CORRECTED-Venture capital looks to new sources of biofuels
(Corrects Oct 9 story in the 22nd paragraph to show Range Fuels expects to produce 10 million gallons a year by 2010, not 100 million gallons)
SAN FRANCISCO, Oct 9 (Reuters) - Corn-based ethanol is yesterday's news for venture capitalists who, these days, are betting on everything from wood chips and algae to turkey guts and trash as potential sources of next-generation biofuels.
Corn ethanol caught the imagination of U.S. policymakers as a way to fix multiple problems: rising oil prices, dependence on foreign oil and fossil fuel pollution.
But the use of corn for ethanol is now embroiled in controversy, being held responsible by critics for recent spikes in food prices that spurred riots in some countries.
Venture capitalists are searching for other biofuels that could power cars, even as Americans continue to consume some 140 billion gallons of fuel annually and vehicle exhausts contribute to one-third of all carbon emissions.
Just two years ago, venture capitalists invested $495 million in corn ethanol production, according to Cleantech Group data.
This year, not a single venture capital dollar -- of the $6.6 billion invested in clean technologies -- has gone into corn ethanol so far.
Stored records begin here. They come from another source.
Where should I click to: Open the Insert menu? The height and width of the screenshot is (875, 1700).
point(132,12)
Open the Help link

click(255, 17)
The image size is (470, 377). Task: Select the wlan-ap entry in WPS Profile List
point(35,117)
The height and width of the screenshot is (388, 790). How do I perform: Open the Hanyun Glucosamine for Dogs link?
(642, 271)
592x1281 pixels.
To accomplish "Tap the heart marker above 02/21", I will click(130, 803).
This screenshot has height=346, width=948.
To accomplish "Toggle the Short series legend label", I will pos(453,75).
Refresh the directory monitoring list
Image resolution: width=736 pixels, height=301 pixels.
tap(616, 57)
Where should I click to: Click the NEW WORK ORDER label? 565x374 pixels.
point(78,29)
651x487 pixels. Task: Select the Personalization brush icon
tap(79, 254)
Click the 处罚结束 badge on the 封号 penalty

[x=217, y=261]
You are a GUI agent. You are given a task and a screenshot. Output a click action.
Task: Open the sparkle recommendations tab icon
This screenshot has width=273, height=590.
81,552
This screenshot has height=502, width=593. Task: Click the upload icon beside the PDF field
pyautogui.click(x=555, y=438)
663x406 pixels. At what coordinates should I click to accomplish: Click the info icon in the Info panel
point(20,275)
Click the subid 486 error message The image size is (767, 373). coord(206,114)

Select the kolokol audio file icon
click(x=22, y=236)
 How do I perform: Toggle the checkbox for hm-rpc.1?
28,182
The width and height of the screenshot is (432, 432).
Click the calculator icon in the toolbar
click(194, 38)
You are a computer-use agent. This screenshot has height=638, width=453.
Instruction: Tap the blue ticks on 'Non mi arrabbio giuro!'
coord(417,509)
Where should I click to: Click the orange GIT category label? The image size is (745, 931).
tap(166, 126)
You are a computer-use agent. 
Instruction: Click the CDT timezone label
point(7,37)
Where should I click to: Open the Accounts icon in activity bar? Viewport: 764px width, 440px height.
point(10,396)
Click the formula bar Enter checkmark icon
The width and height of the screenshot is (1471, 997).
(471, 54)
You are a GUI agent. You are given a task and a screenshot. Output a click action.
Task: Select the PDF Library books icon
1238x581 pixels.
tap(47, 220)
Instead, venture capitalists put millions of dollars into companies that use cellulose or algae to make biofuels, whether it's ethanol or biodiesel, said Cleantech Group's senior director of research Brian Fan.
"Corn has served a useful purpose," said Vinod Khosla, one of Silicon Valley's best-known venture capitalists, at a recent conference. "We wouldn't have been investing in alternatives (to corn)... because corn created the market."
Khosla Ventures is an investor in Range Fuels, a startup that uses a proprietary chemical process to make ethanol from wood chips.
Wood chips, along with most nonedible parts of plants and trees, contain cellulose, which can be converted into ethanol.
Cellulosic ethanol is considered better than corn ethanol because it has a smaller carbon footprint, without using "feedstocks," or inputs, that are also a food source.
Venture capitalists said grasses such as switchgrass and miscanthus (or elephant grass), maize leaves and stalks, municipal waste, offal and manure are other feedstocks they have looked at or invested in for cellulosic ethanol production.
They have also funded companies that make other biofuels, such as biodiesel, using algae and microbes.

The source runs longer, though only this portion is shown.